#### EXERCISE OBJECTIVE
Nothing past the line containing "[South africa customer" belongs in the output. Copy exactly every line of the data below from the first up to and including it.

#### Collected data
....
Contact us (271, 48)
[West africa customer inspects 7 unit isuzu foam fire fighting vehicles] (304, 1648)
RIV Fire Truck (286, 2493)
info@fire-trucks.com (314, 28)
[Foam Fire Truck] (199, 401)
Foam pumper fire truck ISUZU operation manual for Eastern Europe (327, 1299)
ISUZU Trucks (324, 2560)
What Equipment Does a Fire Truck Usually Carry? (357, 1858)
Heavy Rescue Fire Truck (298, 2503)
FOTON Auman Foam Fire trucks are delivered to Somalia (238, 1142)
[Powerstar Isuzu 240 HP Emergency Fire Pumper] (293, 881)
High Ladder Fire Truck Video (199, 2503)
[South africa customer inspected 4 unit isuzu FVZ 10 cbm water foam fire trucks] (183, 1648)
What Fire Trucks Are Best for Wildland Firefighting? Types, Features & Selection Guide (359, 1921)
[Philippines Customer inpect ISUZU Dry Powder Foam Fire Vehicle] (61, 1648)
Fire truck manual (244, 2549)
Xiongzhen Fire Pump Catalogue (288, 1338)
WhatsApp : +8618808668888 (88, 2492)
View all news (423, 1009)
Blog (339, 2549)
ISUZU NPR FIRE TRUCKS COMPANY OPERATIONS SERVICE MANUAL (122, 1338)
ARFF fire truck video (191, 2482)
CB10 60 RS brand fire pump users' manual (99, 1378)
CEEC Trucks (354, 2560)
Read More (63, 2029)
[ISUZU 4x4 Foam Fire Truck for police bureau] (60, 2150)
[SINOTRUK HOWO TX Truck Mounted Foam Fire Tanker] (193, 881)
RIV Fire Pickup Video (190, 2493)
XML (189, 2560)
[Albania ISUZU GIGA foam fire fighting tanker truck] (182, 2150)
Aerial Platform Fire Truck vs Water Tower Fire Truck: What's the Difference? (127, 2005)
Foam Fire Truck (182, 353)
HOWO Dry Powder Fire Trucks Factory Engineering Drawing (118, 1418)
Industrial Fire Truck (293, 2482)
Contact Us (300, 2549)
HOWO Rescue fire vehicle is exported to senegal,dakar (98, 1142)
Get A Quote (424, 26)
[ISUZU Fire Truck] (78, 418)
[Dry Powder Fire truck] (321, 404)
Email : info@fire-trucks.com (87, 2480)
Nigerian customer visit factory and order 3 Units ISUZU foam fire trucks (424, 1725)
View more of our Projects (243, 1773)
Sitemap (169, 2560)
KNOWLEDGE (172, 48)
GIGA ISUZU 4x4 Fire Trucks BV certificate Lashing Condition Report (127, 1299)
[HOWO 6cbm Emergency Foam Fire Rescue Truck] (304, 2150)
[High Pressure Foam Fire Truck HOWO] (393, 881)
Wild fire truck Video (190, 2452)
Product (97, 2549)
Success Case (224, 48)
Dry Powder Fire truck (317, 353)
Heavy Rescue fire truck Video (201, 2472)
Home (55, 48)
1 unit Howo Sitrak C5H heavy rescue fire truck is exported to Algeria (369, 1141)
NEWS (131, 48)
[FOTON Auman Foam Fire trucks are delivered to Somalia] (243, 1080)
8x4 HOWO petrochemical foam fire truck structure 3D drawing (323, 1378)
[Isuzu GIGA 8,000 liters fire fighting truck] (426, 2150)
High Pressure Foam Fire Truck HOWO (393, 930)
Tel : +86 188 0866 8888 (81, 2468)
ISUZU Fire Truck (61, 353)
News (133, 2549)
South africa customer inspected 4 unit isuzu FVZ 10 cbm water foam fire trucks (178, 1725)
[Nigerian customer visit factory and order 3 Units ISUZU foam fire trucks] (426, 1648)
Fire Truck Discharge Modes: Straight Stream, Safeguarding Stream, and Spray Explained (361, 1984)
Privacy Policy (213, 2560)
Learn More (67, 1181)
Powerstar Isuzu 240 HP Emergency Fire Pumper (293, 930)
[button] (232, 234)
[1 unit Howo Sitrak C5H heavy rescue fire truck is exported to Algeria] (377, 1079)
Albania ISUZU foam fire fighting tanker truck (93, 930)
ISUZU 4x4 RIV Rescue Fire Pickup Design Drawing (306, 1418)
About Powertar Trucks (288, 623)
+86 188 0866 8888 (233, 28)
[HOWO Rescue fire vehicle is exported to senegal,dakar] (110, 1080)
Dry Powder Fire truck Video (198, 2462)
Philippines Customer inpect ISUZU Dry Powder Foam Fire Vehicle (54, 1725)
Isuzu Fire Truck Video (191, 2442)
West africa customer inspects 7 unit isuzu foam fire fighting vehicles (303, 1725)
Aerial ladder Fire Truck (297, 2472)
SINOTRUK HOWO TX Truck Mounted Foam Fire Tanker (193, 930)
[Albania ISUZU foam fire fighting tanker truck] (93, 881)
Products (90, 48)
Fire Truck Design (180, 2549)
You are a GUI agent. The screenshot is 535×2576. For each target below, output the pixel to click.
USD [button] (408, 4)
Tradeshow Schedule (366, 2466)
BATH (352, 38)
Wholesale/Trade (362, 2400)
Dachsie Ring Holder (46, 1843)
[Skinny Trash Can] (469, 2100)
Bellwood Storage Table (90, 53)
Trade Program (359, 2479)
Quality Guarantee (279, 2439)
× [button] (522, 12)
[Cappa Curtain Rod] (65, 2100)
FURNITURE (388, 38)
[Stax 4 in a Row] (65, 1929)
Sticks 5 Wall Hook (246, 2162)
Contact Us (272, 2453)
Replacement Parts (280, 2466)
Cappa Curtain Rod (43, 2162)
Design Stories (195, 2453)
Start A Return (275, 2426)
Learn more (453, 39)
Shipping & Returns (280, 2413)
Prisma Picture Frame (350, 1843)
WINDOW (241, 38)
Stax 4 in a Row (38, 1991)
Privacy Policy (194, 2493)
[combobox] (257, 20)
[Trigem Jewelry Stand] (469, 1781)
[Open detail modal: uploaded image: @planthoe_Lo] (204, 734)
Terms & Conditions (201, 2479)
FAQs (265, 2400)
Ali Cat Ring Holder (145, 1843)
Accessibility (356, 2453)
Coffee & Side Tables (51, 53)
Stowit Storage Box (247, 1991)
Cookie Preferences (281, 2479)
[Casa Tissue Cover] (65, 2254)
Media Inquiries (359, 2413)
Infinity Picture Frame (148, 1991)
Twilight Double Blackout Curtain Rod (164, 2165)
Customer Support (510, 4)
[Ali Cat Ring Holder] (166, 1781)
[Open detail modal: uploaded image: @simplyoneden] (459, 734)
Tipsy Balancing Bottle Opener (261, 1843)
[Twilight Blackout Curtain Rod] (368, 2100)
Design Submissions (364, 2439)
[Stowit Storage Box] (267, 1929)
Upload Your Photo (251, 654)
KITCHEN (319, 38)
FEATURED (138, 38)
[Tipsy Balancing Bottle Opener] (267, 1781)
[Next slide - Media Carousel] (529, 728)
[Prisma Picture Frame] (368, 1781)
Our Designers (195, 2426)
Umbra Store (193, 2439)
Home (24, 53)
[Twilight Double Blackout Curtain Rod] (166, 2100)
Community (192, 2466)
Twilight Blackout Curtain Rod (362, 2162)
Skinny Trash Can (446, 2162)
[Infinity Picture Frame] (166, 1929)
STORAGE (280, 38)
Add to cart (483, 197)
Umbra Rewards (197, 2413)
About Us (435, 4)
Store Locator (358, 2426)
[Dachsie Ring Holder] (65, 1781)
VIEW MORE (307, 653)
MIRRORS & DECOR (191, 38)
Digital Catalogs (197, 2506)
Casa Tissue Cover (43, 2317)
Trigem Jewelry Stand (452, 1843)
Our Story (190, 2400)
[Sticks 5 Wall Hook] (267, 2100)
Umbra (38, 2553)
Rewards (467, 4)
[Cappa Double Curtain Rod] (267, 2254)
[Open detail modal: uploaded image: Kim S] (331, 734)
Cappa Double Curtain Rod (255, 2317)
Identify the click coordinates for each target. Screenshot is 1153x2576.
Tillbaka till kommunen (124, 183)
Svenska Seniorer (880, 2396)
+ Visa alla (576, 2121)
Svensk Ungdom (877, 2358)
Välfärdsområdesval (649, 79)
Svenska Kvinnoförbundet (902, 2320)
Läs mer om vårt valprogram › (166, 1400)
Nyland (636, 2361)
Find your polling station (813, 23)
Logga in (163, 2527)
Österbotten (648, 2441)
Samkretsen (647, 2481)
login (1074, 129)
....
#### THE COMPLETED TASK
Contact us (271, 48)
[West africa customer inspects 7 unit isuzu foam fire fighting vehicles] (304, 1648)
RIV Fire Truck (286, 2493)
info@fire-trucks.com (314, 28)
[Foam Fire Truck] (199, 401)
Foam pumper fire truck ISUZU operation manual for Eastern Europe (327, 1299)
ISUZU Trucks (324, 2560)
What Equipment Does a Fire Truck Usually Carry? (357, 1858)
Heavy Rescue Fire Truck (298, 2503)
FOTON Auman Foam Fire trucks are delivered to Somalia (238, 1142)
[Powerstar Isuzu 240 HP Emergency Fire Pumper] (293, 881)
High Ladder Fire Truck Video (199, 2503)
[South africa customer inspected 4 unit isuzu FVZ 10 cbm water foam fire trucks] (183, 1648)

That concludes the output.